Further along the street, 17-year-old Sibylle and 19-year-old Christin were unlocking their bicycles from a post next to one of the wooden tubs of flowers in the middle of the newly refurbished walking street. They are "left wingers" they said, and thus strongly against the August demonstrations.

Sibylle said she and some of her friends even organized to watch the railway stations in August to try to keep right-wing extremists from other parts of Germany from joining the demonstrations.

"Left and right don't have much to do with the riots," Christin said. "It depends on who your friends are. People go to the riots or don't depending on what their friends do."

Then along came 17-year-old Christian, who was wearing a Chicago Bears jacket, and 16-year-old Sven, wearing a Los Angeles Raiders jacket. They hadn't been interested or involved in the riots either. American football affiliations were the thing in former East Germany just now, they said.

Neither had heard of the Tampa Bay Buccaneers. "Isn't that in Wisconsin?" Sven asked.

Further along, 19-year-old Rene and 20-year-old Ronny, who identified themselves as centrists, said they didn't riot either. The riots, they said, were organized by the neo-Nazis, but "they had to happen" because of the foreigners here and might well happen again.
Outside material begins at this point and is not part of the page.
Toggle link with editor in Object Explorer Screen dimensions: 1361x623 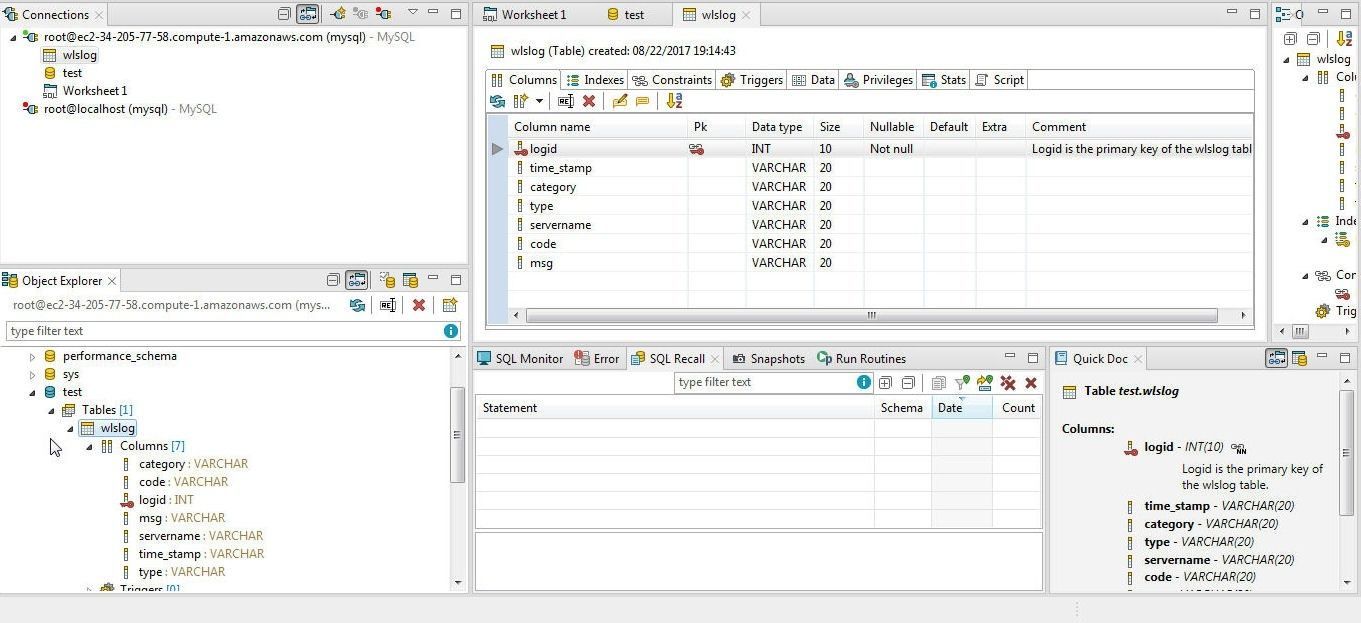(356, 280)
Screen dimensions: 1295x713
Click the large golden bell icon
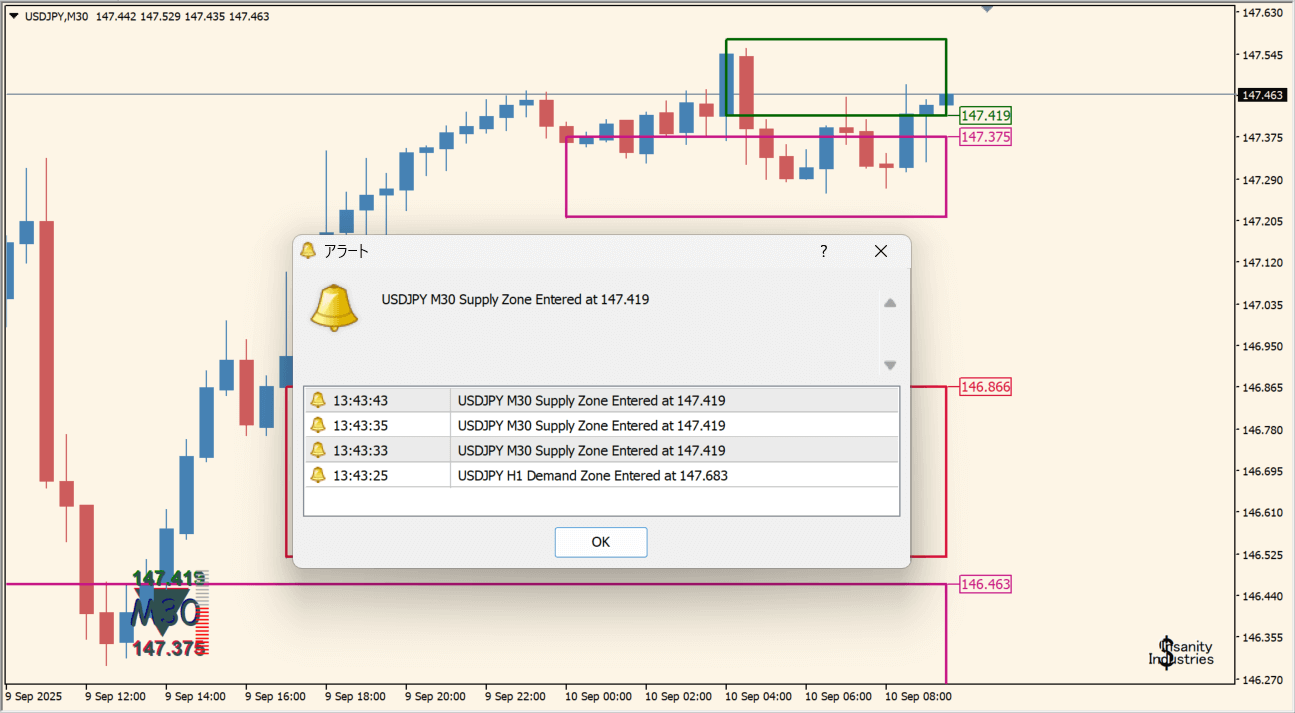[334, 307]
By this time, it was dark and raining hard, so I drove back to Berlin. I could only conclude that the anti-foreign attacks in Germany, the youth and the neo-Nazis, however few in number, all bear watching by other Germans and the rest of the world.

"I always felt safer here, perhaps because of the past," said Norma Drimmer, a first-generation German who is a member of the executive council of the Jewish Community of Berlin. "I raised three children here. And now I see this."